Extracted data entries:
# # # # #
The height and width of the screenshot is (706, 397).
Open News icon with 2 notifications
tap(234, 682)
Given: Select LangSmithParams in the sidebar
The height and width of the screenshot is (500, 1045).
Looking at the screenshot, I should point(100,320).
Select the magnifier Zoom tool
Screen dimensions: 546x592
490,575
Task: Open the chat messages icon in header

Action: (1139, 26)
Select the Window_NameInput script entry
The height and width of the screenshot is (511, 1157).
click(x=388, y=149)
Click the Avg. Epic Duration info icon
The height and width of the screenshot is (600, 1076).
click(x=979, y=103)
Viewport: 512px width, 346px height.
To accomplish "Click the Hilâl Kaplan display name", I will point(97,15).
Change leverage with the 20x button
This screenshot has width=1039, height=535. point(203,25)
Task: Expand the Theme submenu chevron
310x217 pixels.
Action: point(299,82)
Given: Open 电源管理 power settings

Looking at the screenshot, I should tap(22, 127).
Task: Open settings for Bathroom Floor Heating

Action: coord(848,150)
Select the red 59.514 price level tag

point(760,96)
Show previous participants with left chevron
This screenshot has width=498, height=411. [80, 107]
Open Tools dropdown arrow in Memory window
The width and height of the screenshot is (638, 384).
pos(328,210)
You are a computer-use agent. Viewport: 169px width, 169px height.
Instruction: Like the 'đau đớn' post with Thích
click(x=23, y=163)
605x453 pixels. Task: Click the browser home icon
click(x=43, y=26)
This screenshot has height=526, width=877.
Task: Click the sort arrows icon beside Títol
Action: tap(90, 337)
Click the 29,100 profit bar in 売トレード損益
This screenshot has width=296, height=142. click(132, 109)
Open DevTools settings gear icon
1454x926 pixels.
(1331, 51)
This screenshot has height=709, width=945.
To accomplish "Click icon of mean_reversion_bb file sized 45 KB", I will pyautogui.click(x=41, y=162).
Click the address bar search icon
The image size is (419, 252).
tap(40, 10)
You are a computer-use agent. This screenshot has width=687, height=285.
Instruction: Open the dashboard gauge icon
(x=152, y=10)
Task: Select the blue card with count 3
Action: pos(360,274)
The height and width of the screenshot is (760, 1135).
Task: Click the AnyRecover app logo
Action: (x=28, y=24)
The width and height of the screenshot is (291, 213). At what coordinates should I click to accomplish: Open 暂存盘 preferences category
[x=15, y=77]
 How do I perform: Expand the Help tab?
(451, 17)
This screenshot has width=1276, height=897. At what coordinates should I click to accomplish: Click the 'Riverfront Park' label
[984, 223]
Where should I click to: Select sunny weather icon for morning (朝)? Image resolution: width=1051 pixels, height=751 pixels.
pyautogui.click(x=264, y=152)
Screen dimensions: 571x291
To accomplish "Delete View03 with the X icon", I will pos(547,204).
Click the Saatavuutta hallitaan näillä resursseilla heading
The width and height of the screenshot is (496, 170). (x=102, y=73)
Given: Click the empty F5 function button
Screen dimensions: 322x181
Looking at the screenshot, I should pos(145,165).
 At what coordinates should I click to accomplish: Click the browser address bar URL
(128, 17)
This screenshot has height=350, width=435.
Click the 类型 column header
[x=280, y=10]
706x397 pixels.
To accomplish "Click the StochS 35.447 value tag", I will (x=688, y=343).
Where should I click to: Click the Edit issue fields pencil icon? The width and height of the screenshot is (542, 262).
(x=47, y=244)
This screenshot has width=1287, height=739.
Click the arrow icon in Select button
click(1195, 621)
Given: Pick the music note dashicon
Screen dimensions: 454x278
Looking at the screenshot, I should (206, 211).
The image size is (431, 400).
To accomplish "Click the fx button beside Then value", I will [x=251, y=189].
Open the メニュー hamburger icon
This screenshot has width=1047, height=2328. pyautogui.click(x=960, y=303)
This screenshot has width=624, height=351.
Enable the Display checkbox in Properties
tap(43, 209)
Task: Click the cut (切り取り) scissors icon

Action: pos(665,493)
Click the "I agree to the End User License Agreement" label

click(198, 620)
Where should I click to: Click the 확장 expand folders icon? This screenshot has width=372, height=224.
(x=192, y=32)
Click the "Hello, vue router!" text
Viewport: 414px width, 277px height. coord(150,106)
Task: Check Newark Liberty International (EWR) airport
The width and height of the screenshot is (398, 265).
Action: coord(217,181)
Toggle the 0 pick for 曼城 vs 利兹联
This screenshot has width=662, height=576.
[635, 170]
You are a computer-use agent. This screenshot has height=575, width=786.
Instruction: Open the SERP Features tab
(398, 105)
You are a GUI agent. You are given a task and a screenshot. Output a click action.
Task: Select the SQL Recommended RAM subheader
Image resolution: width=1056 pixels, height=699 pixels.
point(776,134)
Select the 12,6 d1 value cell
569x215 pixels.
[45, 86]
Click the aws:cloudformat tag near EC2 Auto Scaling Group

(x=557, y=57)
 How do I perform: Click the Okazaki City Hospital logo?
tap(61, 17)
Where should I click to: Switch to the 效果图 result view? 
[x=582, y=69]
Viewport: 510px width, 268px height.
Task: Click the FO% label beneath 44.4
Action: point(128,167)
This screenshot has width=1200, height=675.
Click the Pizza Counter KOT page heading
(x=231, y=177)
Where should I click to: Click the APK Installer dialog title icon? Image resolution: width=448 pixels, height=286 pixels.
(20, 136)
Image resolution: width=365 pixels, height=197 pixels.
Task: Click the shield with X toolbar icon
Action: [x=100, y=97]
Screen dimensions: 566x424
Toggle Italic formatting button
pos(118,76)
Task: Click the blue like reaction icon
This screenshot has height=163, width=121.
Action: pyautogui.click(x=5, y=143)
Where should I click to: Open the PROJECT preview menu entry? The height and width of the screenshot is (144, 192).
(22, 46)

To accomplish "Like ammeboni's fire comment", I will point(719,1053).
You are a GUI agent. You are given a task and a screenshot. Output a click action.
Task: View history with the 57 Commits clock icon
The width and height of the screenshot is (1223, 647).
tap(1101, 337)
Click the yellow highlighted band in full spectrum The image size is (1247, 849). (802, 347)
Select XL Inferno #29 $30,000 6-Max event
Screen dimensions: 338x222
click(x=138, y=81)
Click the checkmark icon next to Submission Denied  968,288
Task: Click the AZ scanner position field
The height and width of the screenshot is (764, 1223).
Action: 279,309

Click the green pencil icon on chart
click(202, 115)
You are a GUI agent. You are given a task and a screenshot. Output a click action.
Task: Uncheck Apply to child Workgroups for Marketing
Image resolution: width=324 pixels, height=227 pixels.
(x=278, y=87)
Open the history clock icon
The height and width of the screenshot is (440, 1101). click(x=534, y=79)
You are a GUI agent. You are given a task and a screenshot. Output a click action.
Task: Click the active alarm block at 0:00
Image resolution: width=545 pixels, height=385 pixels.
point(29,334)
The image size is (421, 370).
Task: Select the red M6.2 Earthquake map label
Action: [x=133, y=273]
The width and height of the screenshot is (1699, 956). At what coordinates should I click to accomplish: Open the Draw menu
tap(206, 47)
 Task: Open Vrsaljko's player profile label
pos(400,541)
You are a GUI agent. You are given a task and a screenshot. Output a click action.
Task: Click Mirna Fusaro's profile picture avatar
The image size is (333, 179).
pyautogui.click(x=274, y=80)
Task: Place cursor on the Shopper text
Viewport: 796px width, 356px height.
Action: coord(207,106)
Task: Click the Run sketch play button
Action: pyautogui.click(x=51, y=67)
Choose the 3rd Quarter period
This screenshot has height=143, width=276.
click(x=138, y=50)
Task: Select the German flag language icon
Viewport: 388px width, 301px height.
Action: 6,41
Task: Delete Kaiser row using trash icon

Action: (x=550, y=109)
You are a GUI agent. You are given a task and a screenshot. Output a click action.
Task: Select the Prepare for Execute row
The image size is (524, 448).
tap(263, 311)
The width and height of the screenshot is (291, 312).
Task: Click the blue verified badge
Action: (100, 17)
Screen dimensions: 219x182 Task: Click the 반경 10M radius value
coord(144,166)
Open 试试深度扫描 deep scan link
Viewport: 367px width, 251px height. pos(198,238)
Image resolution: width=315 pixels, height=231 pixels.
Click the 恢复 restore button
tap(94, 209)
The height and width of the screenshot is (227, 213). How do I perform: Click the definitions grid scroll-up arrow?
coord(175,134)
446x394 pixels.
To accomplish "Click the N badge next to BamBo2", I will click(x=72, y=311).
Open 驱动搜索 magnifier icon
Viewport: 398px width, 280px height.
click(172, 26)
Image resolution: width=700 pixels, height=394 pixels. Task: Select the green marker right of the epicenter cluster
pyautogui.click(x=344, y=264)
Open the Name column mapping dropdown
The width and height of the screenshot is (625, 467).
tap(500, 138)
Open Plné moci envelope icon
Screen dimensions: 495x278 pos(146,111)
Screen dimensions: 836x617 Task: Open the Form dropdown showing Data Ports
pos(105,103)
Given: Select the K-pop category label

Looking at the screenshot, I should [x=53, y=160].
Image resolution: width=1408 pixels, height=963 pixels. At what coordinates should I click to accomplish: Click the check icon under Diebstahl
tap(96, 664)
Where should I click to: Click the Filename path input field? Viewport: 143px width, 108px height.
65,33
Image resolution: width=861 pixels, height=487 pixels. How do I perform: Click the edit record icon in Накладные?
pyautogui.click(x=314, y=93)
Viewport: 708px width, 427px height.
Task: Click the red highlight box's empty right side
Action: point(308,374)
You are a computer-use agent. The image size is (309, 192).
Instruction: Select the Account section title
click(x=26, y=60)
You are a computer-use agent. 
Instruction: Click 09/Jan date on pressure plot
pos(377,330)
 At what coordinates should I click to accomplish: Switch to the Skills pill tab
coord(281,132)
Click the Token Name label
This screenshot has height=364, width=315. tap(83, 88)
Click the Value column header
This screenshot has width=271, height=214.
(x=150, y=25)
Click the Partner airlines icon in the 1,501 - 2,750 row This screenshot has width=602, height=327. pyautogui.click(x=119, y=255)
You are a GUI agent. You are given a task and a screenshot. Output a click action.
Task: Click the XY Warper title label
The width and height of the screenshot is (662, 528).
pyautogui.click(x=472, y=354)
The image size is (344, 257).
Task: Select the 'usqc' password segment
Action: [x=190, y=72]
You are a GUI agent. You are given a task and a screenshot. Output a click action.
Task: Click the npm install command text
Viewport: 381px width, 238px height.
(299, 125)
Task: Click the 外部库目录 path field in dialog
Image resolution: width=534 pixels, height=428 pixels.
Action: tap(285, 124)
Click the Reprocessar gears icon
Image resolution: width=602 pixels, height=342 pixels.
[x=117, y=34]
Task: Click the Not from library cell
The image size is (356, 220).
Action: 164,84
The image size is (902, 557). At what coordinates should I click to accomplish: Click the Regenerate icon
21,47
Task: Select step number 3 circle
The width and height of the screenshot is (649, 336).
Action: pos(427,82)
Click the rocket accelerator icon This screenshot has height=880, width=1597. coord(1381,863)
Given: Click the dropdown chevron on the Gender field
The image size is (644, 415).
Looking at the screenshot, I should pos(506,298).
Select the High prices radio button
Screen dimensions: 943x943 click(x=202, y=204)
# # # # #
EXERCISE PROMPT: Print exactly the lines above, between the one holding "Open DevTools settings gear icon" and the one holding "has width=687, height=285.", inclusive, and nothing besides.

FINISHED EXERCISE:
Open DevTools settings gear icon
1454x926 pixels.
(1331, 51)
This screenshot has height=709, width=945.
To accomplish "Click icon of mean_reversion_bb file sized 45 KB", I will pyautogui.click(x=41, y=162).
Click the address bar search icon
The image size is (419, 252).
tap(40, 10)
You are a computer-use agent. This screenshot has width=687, height=285.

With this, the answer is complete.